One bright spot of this otherwise necrotic crossover trend, though, is the appearance of Brian Wilson Presents Smile (Nonesuch), formerly the great Lost Album of All Time. Locked in a self-imposed race with the Beatles (who themselves were dazzled by 1966's Pet Sounds and hoped to top it with Sgt. Pepper), Brian Wilson wanted Smile to be "a teenage symphony to God" that forsook the Beach Boys' hit-making formula (surfing, girls, cars), transcending the typical studio and songwriting techniques of pop music.

Undermined by baffled bandmates--lead singer Mike Love reportedly told Brian Wilson, "Don't fuck with the formula"--as well as beset by mental health issues and drug-induced demons, Wilson abandoned Smile. What remained were fragmentary tracks, demos, one indisputable masterpiece, "Good Vibrations," and two underrated classics, "Heroes and Villains" and "Surf's Up," which variously cropped up on Smile's surrogate, Smiley Smile, and subsequent albums including 20/20 and Surf's Up.

Smile became mythologized into the great lost album of rock and roll, a song cycle of symphonic breadth and depth. Countless bootlegs appeared over the years, making it an Open Source concept album for home tapers to reassemble according to the bits of Smile lore, rumors, and suppositions.

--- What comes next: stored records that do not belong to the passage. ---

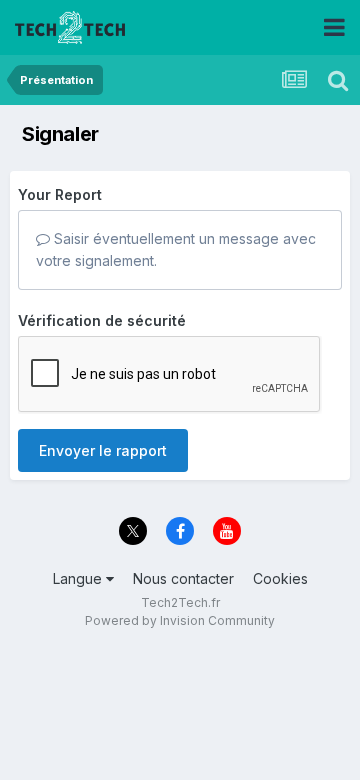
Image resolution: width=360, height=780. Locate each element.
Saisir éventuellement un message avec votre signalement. (176, 249)
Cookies (280, 578)
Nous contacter (183, 578)
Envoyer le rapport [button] (103, 450)
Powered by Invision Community (180, 620)
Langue (79, 578)
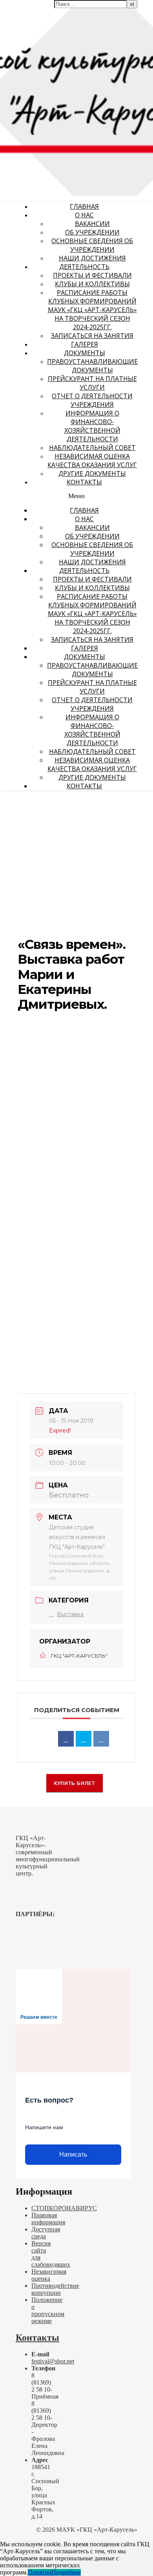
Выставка (70, 1614)
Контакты (84, 482)
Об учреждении (92, 232)
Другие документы (92, 473)
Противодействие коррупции (55, 2289)
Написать (73, 2154)
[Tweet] (83, 1739)
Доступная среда (45, 2233)
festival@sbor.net (52, 2361)
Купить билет (74, 1783)
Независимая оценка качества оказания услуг (92, 460)
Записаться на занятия (92, 335)
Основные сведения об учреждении (92, 245)
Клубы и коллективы (92, 284)
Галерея (84, 344)
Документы (84, 353)
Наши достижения (92, 258)
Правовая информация (48, 2219)
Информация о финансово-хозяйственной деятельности (92, 426)
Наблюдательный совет (92, 447)
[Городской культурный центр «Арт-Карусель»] (50, 53)
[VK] (101, 1739)
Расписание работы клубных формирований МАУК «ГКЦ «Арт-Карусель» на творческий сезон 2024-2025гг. (92, 309)
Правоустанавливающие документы (92, 365)
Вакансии (92, 223)
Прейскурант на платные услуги (92, 383)
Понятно (39, 2572)
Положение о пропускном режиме (47, 2310)
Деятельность (84, 266)
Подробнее (66, 2572)
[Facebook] (66, 1739)
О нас (84, 215)
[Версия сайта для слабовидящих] (127, 10)
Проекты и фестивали (92, 275)
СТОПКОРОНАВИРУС (64, 2208)
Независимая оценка (48, 2275)
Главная (84, 206)
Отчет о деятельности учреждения (92, 400)
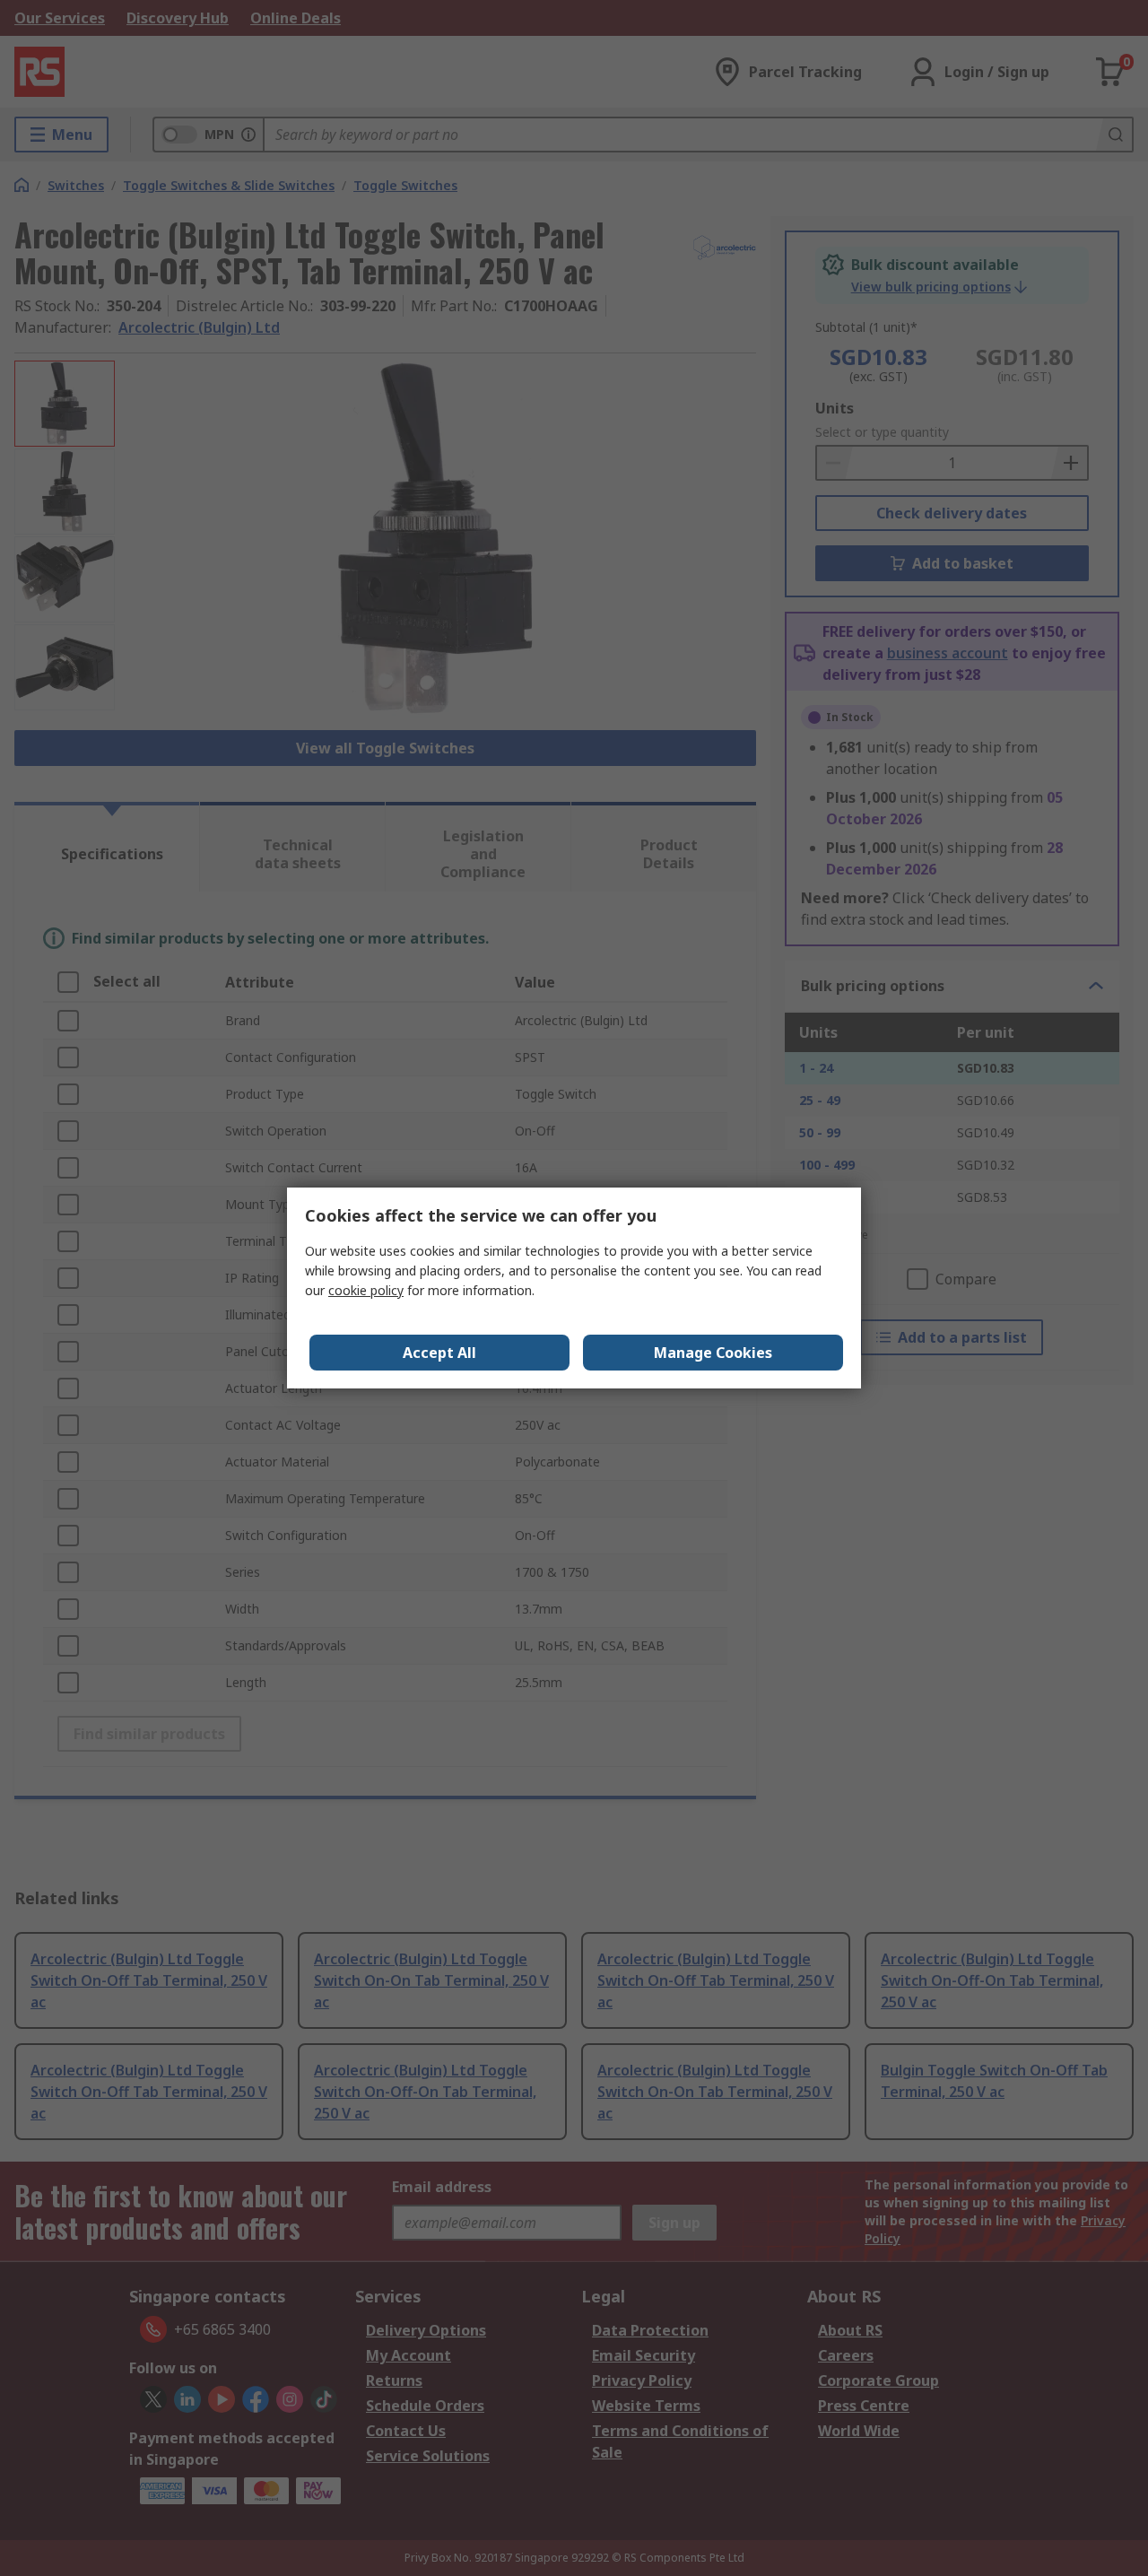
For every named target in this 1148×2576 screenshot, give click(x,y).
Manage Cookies (713, 1352)
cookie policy (366, 1290)
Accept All (439, 1352)
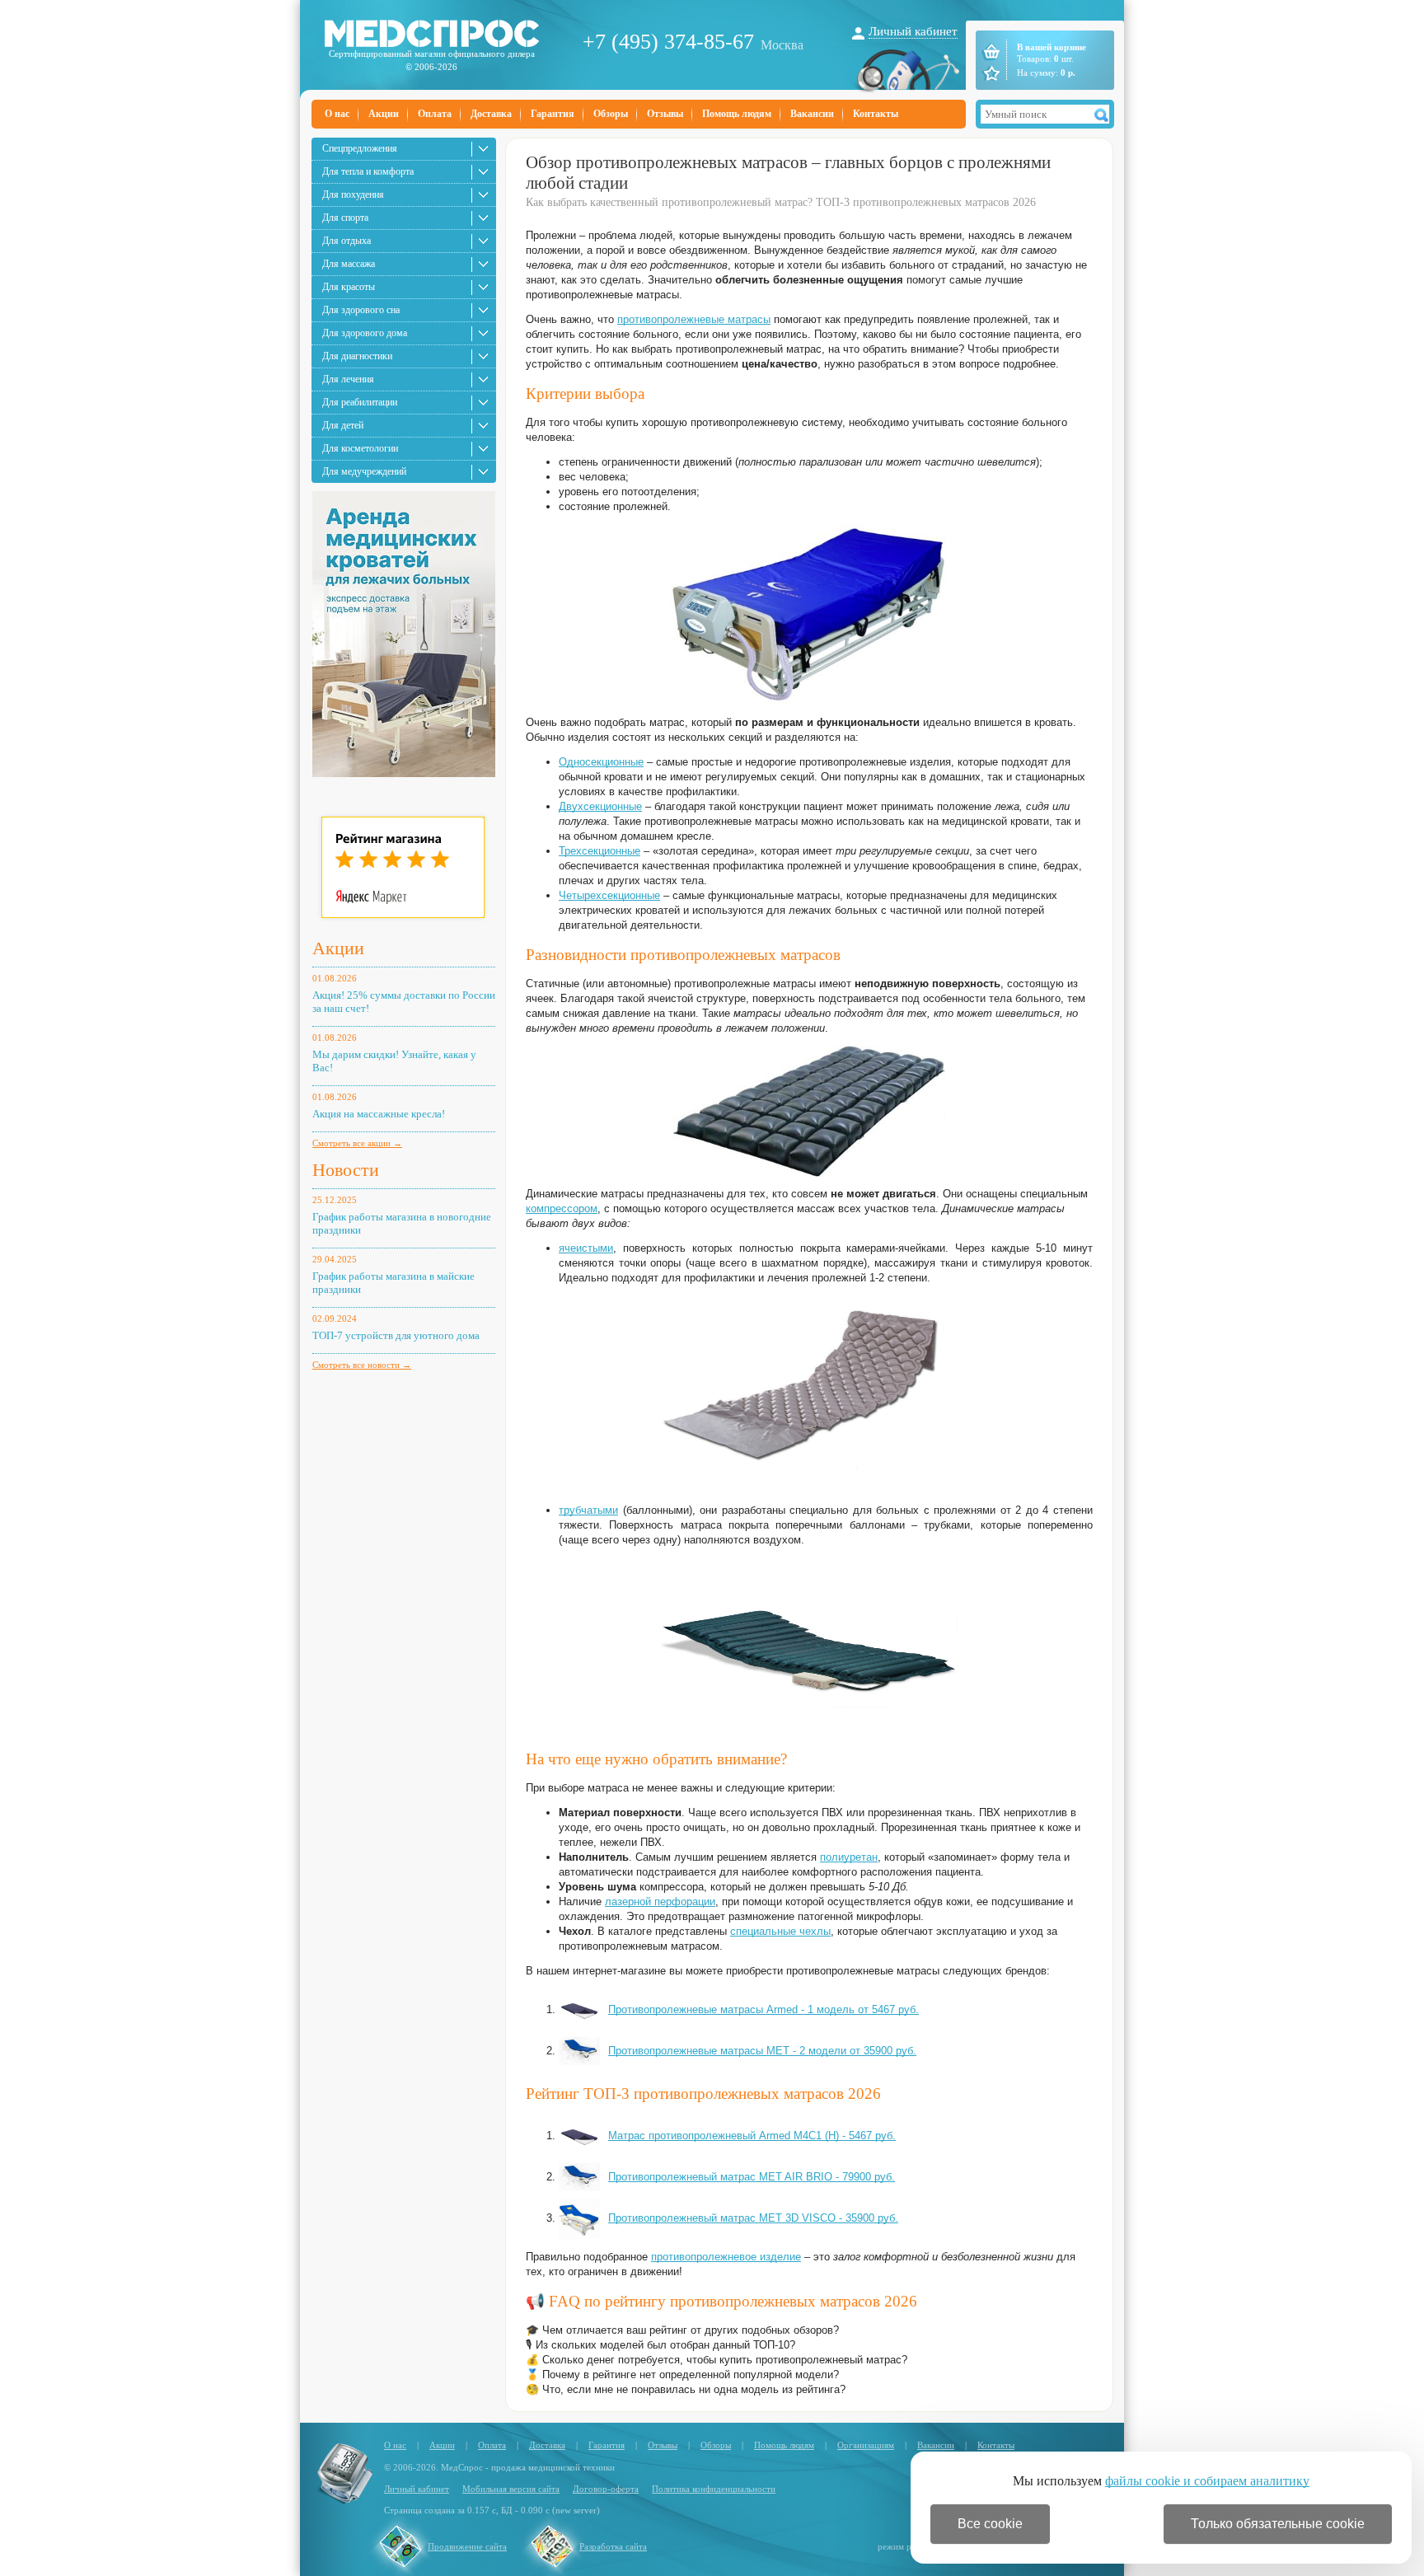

In Spring 2004, Brian Wilson stepped into the studio to re-record and complete Smile. Beach Boys fans will find tons of tidbits to love or loathe. I'll spare you my own list, though after revisiting four hours of bootlegs, I was surprised by how closely Brian Wilson Presents Smile follows the unfinished tracks recorded 30 years ago.

The finished Smile is a paradox. Seemingly short-circuited by the cut-up technique of Tristan Tzara, Van Dyke Parks' whimsical soda fountain shoppe lyrics and Wilson's nostalgic timbres (clip-clop percussion, honky-tonk piano, the forlorn Old West whinny of an echoing harmonica, slide whistles, doo-wop backing vocals, and radio sound effects) affirm pop music's unbroken continuum from the "Moon/ June/Spoon" days of the early 1900s to today's ProTools-built hits. Yet Smile's brazenly modular structure and crisscrossing melodic themes pave a still-possible path for songwriters of all stripes to break the century old verse-chorus-verse chains. An essential, albeit tardy, barrier-breaking masterpiece.